Reputation: 8551
I have a few lists, each containing several cities. I need to check for any two random elements if they belong to the same list.
Simple example:
list1 = ['London', 'Manchester', 'Liverpool', 'Edimburgh']
list2 = ['Dublin', 'Cork', 'Galway']
list3 = ['Berlin', 'Munich', 'Frankfurt', 'Paris', 'Milan', 'Rome', 'Madrid', 'Barcelona', 'Lisbon', ...]
list4 = ['Washington', 'New York', 'San Francisco', 'LA', 'Boston', ...]
Expected results:
> in_same_group('London', 'Liverpool')
> True
>
> in_same_group('Berlin', 'Washington')
> False
The function is called very often, so speed is critical. The biggest list might have up to 1000 elements.
What would be the most efficient way to do it?
This is what I tried so far, but it is far too slow:
def in_same_group(city1, city2):
same_group = False
for this_list in [list1, list2, list3...]:
if city1 in this_list and city2 in this_list:
return True
return same_group
Upvotes: 14
Views: 4029
Reputation: 91
In database terms, you have a one-to-many relationship.

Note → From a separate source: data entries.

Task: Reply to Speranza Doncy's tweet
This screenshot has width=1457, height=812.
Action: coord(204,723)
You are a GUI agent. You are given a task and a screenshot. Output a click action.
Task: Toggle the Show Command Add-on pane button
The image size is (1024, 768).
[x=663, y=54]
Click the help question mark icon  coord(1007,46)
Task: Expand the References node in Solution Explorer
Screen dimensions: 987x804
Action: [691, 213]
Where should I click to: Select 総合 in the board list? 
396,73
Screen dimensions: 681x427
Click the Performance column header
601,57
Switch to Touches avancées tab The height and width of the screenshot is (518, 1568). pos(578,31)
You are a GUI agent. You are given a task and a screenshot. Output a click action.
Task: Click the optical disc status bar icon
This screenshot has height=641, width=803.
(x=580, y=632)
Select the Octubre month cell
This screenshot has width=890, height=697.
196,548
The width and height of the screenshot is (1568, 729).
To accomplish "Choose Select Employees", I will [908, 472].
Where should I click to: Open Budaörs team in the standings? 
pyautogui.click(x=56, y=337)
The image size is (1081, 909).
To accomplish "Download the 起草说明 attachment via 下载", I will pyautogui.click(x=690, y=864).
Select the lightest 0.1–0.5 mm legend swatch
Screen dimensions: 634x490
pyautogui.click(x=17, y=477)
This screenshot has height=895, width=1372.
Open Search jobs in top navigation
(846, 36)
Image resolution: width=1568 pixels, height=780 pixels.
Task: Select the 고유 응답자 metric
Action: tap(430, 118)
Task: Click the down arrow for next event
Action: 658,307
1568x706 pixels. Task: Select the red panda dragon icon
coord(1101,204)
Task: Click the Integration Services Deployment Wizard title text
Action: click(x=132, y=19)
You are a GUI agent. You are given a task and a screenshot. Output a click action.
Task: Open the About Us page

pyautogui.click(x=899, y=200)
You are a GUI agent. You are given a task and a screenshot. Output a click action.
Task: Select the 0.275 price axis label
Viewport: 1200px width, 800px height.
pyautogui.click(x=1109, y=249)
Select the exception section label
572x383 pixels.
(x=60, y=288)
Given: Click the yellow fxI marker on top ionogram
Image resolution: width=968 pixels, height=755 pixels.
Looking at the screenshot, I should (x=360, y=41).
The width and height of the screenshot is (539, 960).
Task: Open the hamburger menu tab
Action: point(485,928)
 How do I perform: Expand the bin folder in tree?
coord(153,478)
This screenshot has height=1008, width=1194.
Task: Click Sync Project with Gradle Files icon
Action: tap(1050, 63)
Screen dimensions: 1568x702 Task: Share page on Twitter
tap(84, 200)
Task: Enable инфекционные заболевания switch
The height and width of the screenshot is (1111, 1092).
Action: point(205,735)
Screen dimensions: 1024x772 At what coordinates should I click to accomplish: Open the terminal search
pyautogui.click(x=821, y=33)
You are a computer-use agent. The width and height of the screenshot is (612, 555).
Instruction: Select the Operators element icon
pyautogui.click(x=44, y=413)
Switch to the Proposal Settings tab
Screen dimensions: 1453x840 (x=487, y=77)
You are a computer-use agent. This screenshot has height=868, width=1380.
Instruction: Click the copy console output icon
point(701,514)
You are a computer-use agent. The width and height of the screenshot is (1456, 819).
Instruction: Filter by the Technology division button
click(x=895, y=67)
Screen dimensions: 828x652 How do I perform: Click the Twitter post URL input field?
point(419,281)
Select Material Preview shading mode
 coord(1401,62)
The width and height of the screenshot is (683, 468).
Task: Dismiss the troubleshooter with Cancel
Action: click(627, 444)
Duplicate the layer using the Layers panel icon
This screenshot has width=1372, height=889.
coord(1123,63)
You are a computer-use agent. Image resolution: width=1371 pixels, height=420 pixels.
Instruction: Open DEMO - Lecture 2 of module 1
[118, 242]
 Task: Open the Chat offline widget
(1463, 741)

One list can contain many names, but each name can only appear in one list.
Try this:
In [20]: city_lists = {city_name:list1 for city_name in list1}
In [21]: city_lists.update({city_name:list2 for city_name in list2})
In [22]: city_lists
Out[22]:
{'Cork': ['Dublin', 'Cork', 'Galway'],
'Dublin': ['Dublin', 'Cork', 'Galway'],
'Edimburgh': ['London', 'Manchester', 'Liverpool', 'Edimburgh'],
'Galway': ['Dublin', 'Cork', 'Galway'],
'Liverpool': ['London', 'Manchester', 'Liverpool', 'Edimburgh'],
'London': ['London', 'Manchester', 'Liverpool', 'Edimburgh'],
'Manchester': ['London', 'Manchester', 'Liverpool', 'Edimburgh']}
In [23]: city_lists['Cork'] is city_lists['Dublin']
Out[23]: True
In [24]: city_lists['Cork'] is city_lists['London']
Out[24]: False
This is very efficient. If you visualize the code with http://pythontutor.com you will see the dict contains references to the original lists, but the lists themselves are not copied.
Upvotes: 0
Reputation: 8551
After running some speed tests with the proposals, I have realized that a weak point about the solutions proposed, if I am not mistaken, is that the complete loop will always be done for the mapping. By skipping the loop earlier in case the result is already known, speed could be improved.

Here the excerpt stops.